HawkOnFire is made up of 2 classes:
- The main robot class.
- the microEnemy class, which contains the location, energy, and whether or not the enemy is alive. These are stored in a Hashtable in the robot class.
The primary magic in HawkOnFire lives in the evaluate() and doMovementAndGun() methods. run() doesn't do much besides set up and call these methods, and onScannedRobot() just updates the enemies and handles target selection.
There are a few typical utility functions:
- calcPoint(), which projects a point some distance away from a base location at some angle.
- calcAngle(), which finds the absolute bearing from one point to another.
HawkOnFire also overrides the onRobotDeath() method to mark enemies as dead.
Most of these are pretty self-explanatory, but the Points declared should be explained:
- nextDestination is the point that HawkOnFire is trying to get to.
- lastPosition is the point that HawkOnFire is coming from last.
- myPos is where HawkOnFire is now.
Spins the radar in melee, Infinity Lock in 1-on-1.
Not too exciting. The enemy's position is set in onScannedRobot(), and lines 54-57 turn the gun and fire.
Contrary to rumors, HawkOnFire does not always fire power-3 bullets ‒ it's a little more aggressive than a lot of small melee bots as far as firepower is concerned, but not as aggressive as bots with a dependable gun. One feature that's worth pointing out is that target.energy / 3 is in there, which is more than enough to kill the target at that point. HawkOnFire doesn't want a low-energy target to get lucky after being hit. Also, HawkOnFire always tries to target the closest living enemy, and likes to have its gun turned, and never fires when its energy is under 1.
HawkOnFire is a textbook example of Minimum Risk Movement. The point-generating function generates 200 points at random between 100 and 300 pixels away but no more than 80% of the distance to its current target (to avoid hitting other robots as much).

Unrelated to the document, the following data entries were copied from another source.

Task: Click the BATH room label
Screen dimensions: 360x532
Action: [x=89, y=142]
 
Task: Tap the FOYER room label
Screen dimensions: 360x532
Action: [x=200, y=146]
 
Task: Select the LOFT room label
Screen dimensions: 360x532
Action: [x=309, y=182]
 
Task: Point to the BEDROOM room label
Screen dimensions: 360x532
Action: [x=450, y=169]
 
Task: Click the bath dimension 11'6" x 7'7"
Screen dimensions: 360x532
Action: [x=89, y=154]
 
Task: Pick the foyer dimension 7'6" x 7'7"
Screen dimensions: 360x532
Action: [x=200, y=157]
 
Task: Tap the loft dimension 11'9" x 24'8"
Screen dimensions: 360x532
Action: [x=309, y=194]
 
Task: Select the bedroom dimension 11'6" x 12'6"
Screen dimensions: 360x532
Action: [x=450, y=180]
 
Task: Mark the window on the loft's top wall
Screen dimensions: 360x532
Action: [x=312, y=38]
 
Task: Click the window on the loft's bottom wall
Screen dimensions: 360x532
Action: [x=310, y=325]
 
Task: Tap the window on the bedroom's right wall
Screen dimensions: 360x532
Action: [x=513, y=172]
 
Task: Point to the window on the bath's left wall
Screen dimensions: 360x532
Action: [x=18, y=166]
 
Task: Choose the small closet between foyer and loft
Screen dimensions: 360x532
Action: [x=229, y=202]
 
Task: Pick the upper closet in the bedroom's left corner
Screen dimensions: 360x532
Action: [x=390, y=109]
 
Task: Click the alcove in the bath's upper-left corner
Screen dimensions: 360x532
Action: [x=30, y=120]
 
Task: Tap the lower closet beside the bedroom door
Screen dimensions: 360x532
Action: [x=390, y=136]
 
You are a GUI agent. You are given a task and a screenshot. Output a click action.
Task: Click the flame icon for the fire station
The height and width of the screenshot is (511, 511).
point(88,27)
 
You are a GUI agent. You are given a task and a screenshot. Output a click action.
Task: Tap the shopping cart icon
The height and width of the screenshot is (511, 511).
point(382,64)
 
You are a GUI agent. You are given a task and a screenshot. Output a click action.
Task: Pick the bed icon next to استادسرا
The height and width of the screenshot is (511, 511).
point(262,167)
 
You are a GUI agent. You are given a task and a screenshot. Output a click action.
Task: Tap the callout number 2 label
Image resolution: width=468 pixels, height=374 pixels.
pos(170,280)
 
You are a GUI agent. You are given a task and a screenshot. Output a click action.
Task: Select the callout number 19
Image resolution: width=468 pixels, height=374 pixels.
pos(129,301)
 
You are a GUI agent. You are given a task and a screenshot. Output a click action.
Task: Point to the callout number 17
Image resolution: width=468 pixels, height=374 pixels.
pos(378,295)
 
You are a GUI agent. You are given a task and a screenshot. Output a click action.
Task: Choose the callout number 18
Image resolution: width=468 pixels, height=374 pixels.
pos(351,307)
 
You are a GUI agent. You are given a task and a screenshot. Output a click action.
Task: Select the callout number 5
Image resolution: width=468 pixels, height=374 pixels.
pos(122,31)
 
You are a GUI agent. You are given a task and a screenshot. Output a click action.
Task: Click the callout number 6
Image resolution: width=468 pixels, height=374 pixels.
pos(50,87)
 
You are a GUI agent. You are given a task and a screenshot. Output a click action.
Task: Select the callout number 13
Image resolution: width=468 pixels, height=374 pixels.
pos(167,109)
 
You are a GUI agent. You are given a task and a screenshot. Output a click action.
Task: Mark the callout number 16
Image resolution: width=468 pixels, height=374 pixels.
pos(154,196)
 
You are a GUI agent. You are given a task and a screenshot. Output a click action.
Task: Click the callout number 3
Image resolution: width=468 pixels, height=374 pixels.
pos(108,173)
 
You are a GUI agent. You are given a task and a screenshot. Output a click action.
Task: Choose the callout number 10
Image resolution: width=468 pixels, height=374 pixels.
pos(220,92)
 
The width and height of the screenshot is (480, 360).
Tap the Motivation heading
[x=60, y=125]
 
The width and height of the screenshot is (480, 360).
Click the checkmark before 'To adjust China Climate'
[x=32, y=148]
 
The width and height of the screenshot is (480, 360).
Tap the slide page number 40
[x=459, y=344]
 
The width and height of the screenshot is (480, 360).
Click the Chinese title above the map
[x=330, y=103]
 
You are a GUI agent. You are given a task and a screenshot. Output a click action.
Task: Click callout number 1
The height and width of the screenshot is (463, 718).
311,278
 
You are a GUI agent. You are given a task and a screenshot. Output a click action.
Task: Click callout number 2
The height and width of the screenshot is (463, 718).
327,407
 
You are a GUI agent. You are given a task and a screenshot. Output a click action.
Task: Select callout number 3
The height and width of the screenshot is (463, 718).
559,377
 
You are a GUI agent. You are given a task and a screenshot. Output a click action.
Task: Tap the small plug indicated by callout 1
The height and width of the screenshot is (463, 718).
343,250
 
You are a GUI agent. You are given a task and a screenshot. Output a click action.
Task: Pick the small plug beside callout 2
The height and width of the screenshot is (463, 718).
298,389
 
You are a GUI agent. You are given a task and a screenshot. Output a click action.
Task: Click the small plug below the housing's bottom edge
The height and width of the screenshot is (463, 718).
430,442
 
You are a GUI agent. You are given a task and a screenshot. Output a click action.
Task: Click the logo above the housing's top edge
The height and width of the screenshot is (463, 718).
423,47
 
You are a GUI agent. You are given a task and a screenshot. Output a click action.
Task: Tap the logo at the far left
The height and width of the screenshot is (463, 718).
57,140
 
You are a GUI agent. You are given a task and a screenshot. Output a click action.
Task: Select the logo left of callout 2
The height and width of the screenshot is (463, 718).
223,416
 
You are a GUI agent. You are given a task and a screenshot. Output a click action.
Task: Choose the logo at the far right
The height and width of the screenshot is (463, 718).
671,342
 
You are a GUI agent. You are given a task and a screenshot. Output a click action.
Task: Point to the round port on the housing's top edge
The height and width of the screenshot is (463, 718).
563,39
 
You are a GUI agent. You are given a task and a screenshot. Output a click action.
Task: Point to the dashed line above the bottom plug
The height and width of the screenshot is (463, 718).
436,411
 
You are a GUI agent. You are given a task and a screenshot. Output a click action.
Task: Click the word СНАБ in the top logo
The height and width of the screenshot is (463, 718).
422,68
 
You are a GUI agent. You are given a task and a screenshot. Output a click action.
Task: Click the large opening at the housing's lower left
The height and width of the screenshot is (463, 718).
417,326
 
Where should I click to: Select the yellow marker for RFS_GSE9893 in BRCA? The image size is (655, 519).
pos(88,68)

The evaluate() method is HawkOnFire's risk function, except for one part ‒ the addLast variable that is passed in as a parameter is precomputed for consistency so that the same value is used when comparing for every point. addLast is set to 1 - Math.rint(Math.pow(Math.random(), getOthers())), which makes it 1 most of the time with more bots on the field and 0 about half of the time in 1-on-1. This variable determines whether lastPosition is used in the risk calculation.
Which leads us into evaluate() itself. Basically, after starting out the risk as addLast times an antigravity function on lastPosition, HawkOnFire iterates through the enemies, and for each live one, adds the proposed risk to the total risk (called eval). The formula is very simple and elegant (and I don't think I'm exaggerating to say that it's a breakthrough in and of itself) ‒ simply energyRatio * (1 + perpendicularity) / distanceSq.
- energyRatio is the enemy's energy / HawkOnFire's energy (but no more than 2) ‒ this makes enemies with higher energy more "dangerous".
- perpendicularity is the absolute value of the cosine of the difference between the angle from the point to HawkOnFire's current location and the angle from the point to the enemy. This is 0 when the point is at a right angle and 1 if the point is directly toward or away from the enemy.
- distanceSq is the distance from the point to the enemy.
Once you understand this formula, you pretty much understand HawkOnFire.